Juana n'avait eu qu'à jeter ses bras au cou de son père pour obtenir le pardon de Chico. Et, comme le bonhomme n'était pas méchant, il avait accueilli convenablement le retour de l'ingrat, comme il disait.
A la fête de Juana, et à certaines fêtes carillonnées, le Chico s'arrangeait toujours de façon à apporter quelques menus cadeaux que «petite maîtresse» acceptait avec une joie bruyante, car ils consistaient généralement en objets de toilette, et nous savons que la coquetterie était son péché mignon.
Ces jours-là, El Chico daignait accepter l'invitation à dîner de Manuel, et prenait place à la table familiale, à côté de sa maîtresse, aussi heureuse que lui.
Au coin de son âtre mourant, le Chico se remémorait tristement toutes ces choses, pendant que Juana, là-haut, s'occupait de ses hôtes.
Juana, si ignorante qu'elle fût des choses de l'amour, était bien trop fine et délurée pour ne pas avoir deviné depuis longtemps ce que le Chico se donnait tant de peine à lui cacher. Et, de fait, il n'était pas besoin d'être fort experte pour comprendre que le nain était entièrement dans sa petite main à elle.
Si elle était amoureuse ou non de Chico, c'est ce que nous verrons par la suite. Ce que nous pouvons dire c'est qu'elle était habituée à le considérer comme une chose bien à elle et exclusivement à elle. L'adulation du nain l'avait inconsciemment conduite à l'égoïsme.
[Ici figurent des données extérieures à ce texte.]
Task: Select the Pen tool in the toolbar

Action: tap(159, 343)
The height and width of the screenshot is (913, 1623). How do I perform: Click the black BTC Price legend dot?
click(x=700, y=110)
Elle était naïvement et sincèrement pénétrée de sa supériorité, bien pénétrée de cette pensée que, si elle était, elle, parfaitement libre de ses sentiments, libre de le choyer ou de le faire souffrir selon son caprice, il n'en pouvait être de même de lui, qui ne devait avoir aucune affection en dehors d'elle.
Sur ce point, si elle n'était pas amoureuse, elle était du moins fort exclusive, et, pour mieux dire, jalouse, au point qu'elle eût souffert à la seule pensée d'une infidélité, voire d'une préférence, même momentanée.
Mais, tout ceci, le nain l'ignorait. Car, s'il était discret elle ne l'était pas moins. Et c'était à ce moment qu'une parole de Fausta, lancée au hasard, pour sonder le terrain, était venue jeter le trouble dans son âme jusque-là peut-être résignée.
Était-il possible, à présent qu'il était riche, qu'il pût se marier comme tous les autres hommes?
Oserait-il jamais parler et comment serait accueillie sa demande? Ne soulèverait-il pas un éclat de rire général et son pauvre amour, si pur, si désintéressé, connu de tous, ne ferait-il pas un objet de dérision universelle?